If Hollywood was looking to cast a real-life rancher for a part in the hit western series “Yellowstone,” Dave Daley would be a prime candidate. He’s as real as a rancher gets.
A fifth generation Butte County cattleman, his family first settled in the Oroville area in 1850. When he was a boy he rode in the last cow drive across the bottom of Lake Oroville before the building of the giant Oroville Dam in the 1960s.
Daley is the walking opposite of that old western insult: “Big Hat, No Cattle.” His cowboy hat fits just right and his ranches in Plumas and Butte counties support lots of livestock, although two years ago one of the biggest wildfires in California history, the apocalyptic Bear Fire, killed hundreds of his cattle and wiped out grazing lands.
He recalled, “Two years ago I received a call that the Bear Fire (part of the North Complex Fire) had jumped the Middle Fork of the Feather River and was tearing through our cattle range.
“I will never forget that day or the weeks that followed. Everything destroyed. Sixteen people killed in the town of Berry Creek and the entire little town obliterated. The community of Feather Falls was destroyed.
“Hundreds of our cows, all the wildlife and the incredible ecosystem above Lake Oroville were completely erased. Forever.”
Daley wrote these words in a September article for the Chico Enterprise-Record, one of three articles by him that have appeared in that paper over the past two years. Each piece recounts, in vivid firsthand testimony, the utter devastation that occurred when the out of control Bear Fire roared across the Oroville-Chico area about 90 miles north of Sacramento.
“I have visited other post-fire landscapes throughout California,” he wrote. “Those fires were horrific, but I have never seen anything of the intensity of the Bear Fire. Literally nothing alive.”
Daley posted his first eyewitness testimony on the impact of the Bear Fire in a 2020 post on Facebook. The Enterprise-Record picked it up and ran it in its pages and it became the most widely read story the paper has ever published, gaining statewide and national attention.
The North Complex Fire destroyed more than 200,000 acres in a year in which four million acres burned across California. Last year wildfires ravaged 2.5 million acres. And while 2022’s relatively mild fire season brought a welcome respite, it is reasonable to expect that come next summer the wildfires will be back and possibly with a vengeance.
David Daley knows this, and for the past two years he has met frequently with legislators and regulators in Sacramento and Washington, D.C. trying to convince them of the need to change California’s and the federal government’s disastrous forest and land management policies.
“So what has changed in two years?” he asked, answering his own question: “Not nearly enough.”

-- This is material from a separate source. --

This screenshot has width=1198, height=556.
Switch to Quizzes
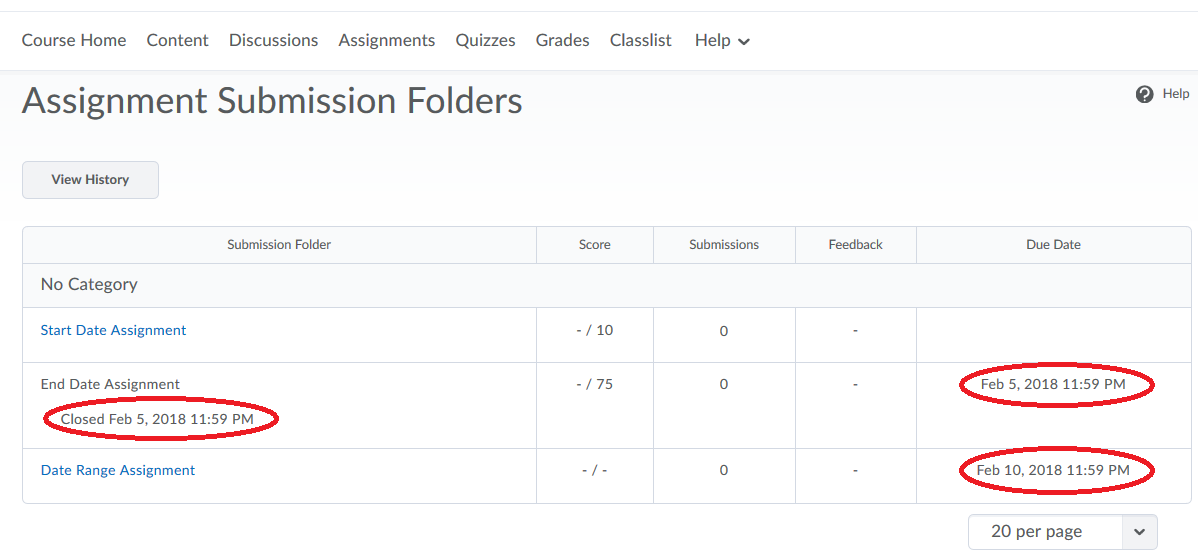pyautogui.click(x=485, y=41)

A politically savvy cattleman (as well as an excellent writer), Daley conceded that those in government generally agree on the need for prescribed or controlled burns, greater thinning of trees, and better grazing and timber policies. But, he said in dismay, “the conversation has resulted in little action.”
In other words, when it comes to politicians and bureaucrats: Big Hats, No Cattle. Lots of blah blah blah while doing nothing meaningful to improve things.

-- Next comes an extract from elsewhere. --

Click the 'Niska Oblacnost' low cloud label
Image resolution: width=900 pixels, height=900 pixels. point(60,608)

“It is almost as if once it is burnt, the government ignores the problem and focuses resources elsewhere.”
According to Daley, ranchers in California “own or manage” 38 million acres of rangelands in the state, both public and private. Cattle grazing cuts down on grasses and other stuff that can burn, lowering the intensity of fires and potentially limiting their damage.
Because of this, Daley feels that ranchers should be part of the conversation on how to remedy the situation because they’re part of the solution. Unfortunately, many in Sacramento and Washington don’t see it that way.
“To be blunt, the government has created impossible legislative and regulatory barriers (the California Environmental Quality Act and National Environmental Policy Act, for example),” he wrote. “Bureaucracy doesn’t work. The wheels are too slow, the hurdles too high.”
Adding, “Sierra Pacific Industries (our landlord on half the range) has aggressively removed the burnt timber for the past two years and replanted millions of trees. The Forest Service has done nothing.”
And so it goes. While California burns, the politicians and bureaucrats fiddle. And with fire season (and the elections) now safely behind us, there is almost zero likelihood that anything of consequence will be done in the near term to put a stop to the Bear Fires of the future.
Fortunately there are people like Daley who live and work on the land and are willing to fight to save it: “Those lands belong to all of us. I won’t forget the Bear Fire. Ever.”